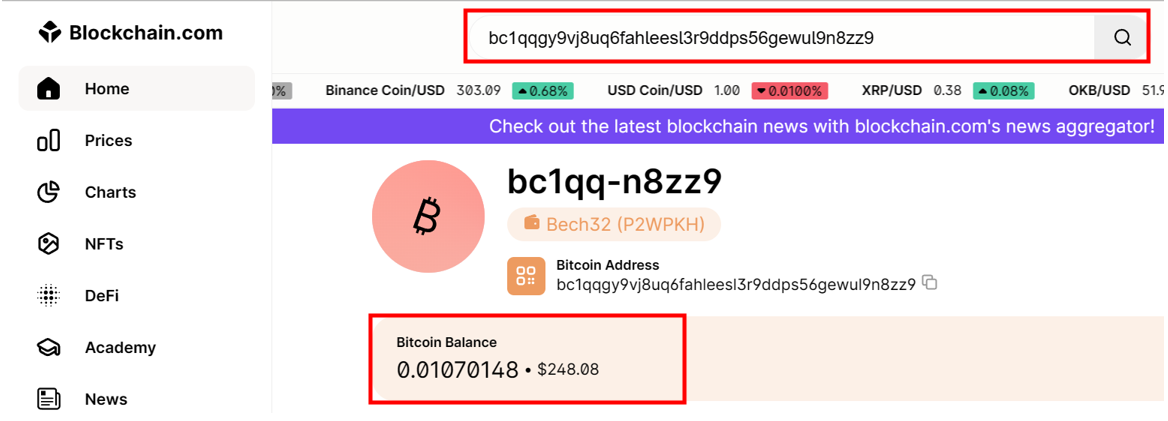Click the news aggregator purple banner
Image resolution: width=1168 pixels, height=421 pixels.
(718, 127)
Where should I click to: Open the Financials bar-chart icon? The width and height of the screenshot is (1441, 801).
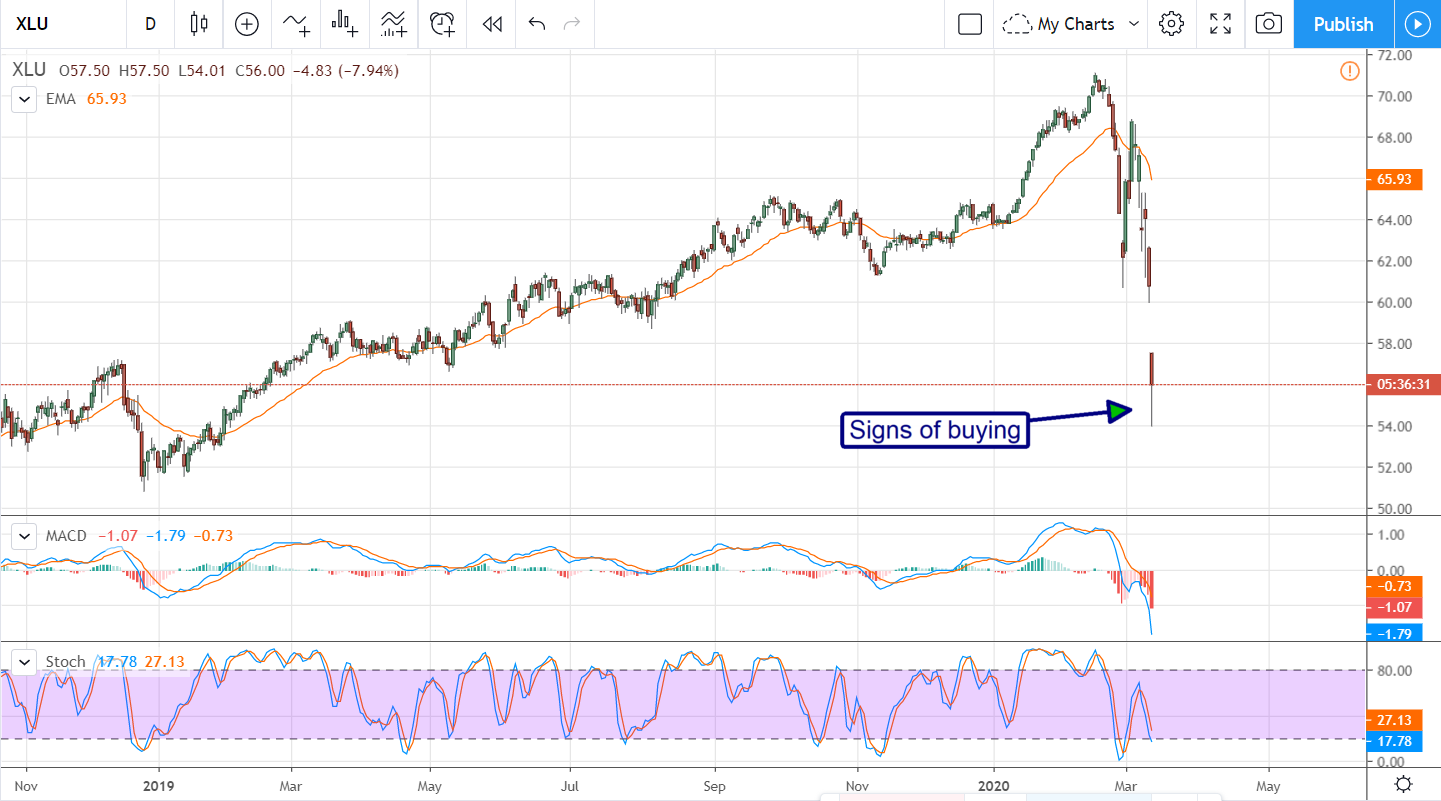click(x=345, y=24)
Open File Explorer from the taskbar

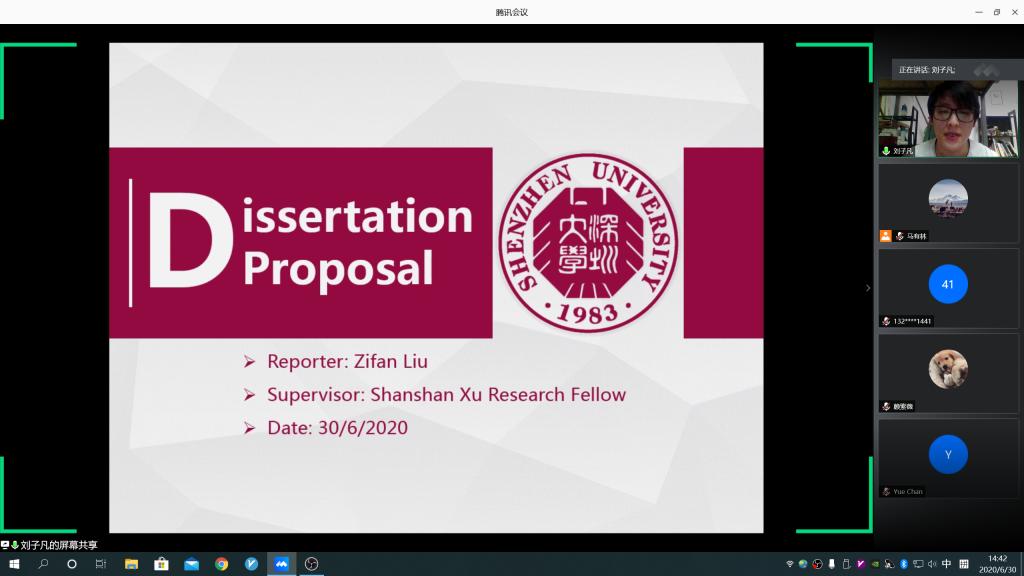point(131,564)
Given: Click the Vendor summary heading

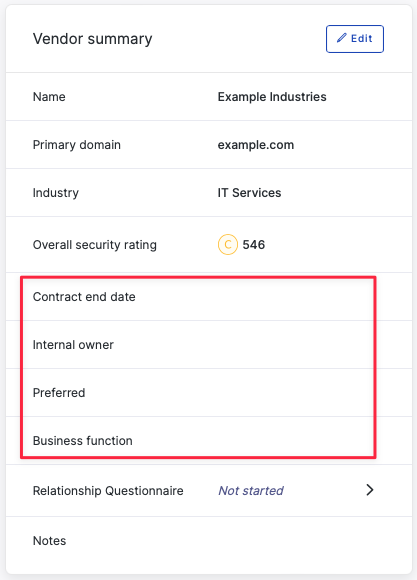Looking at the screenshot, I should (93, 39).
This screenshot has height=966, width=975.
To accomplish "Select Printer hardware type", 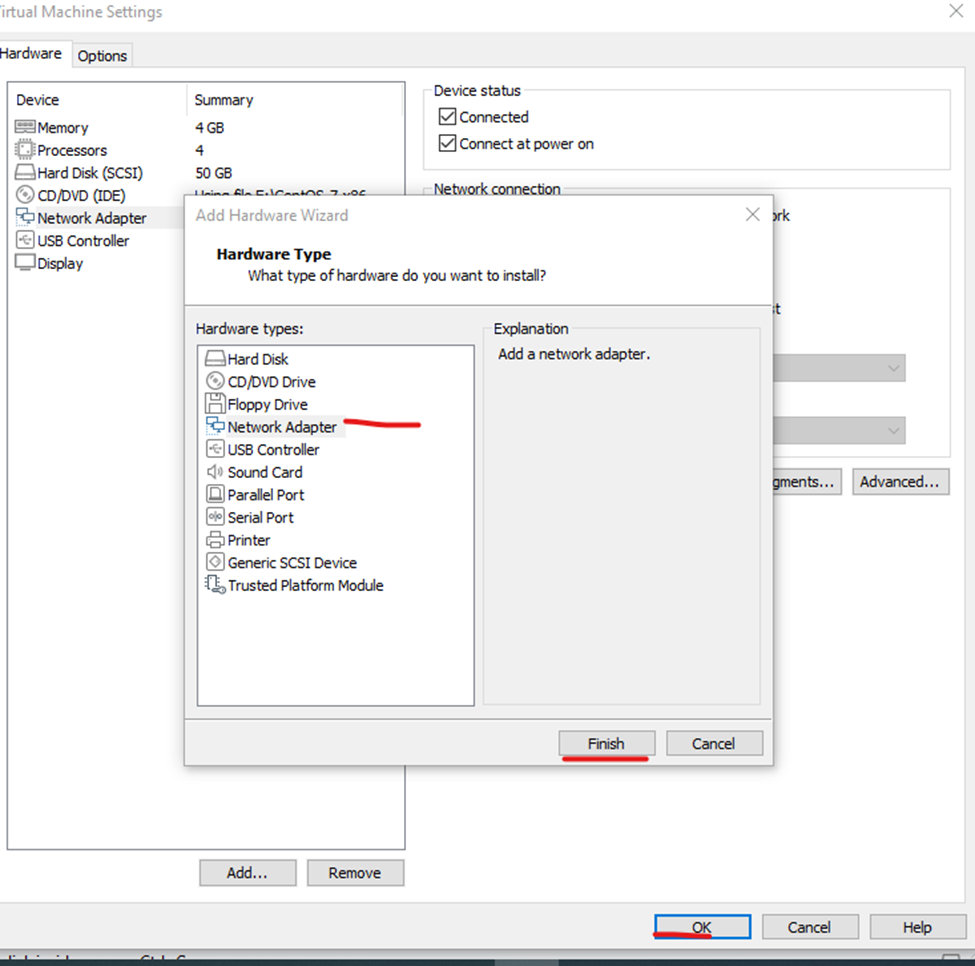I will pos(248,540).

◇ ◇ ◇ ◇

Count the lines of the data above that contain the string "Open", and reply with the number alone.

Result
2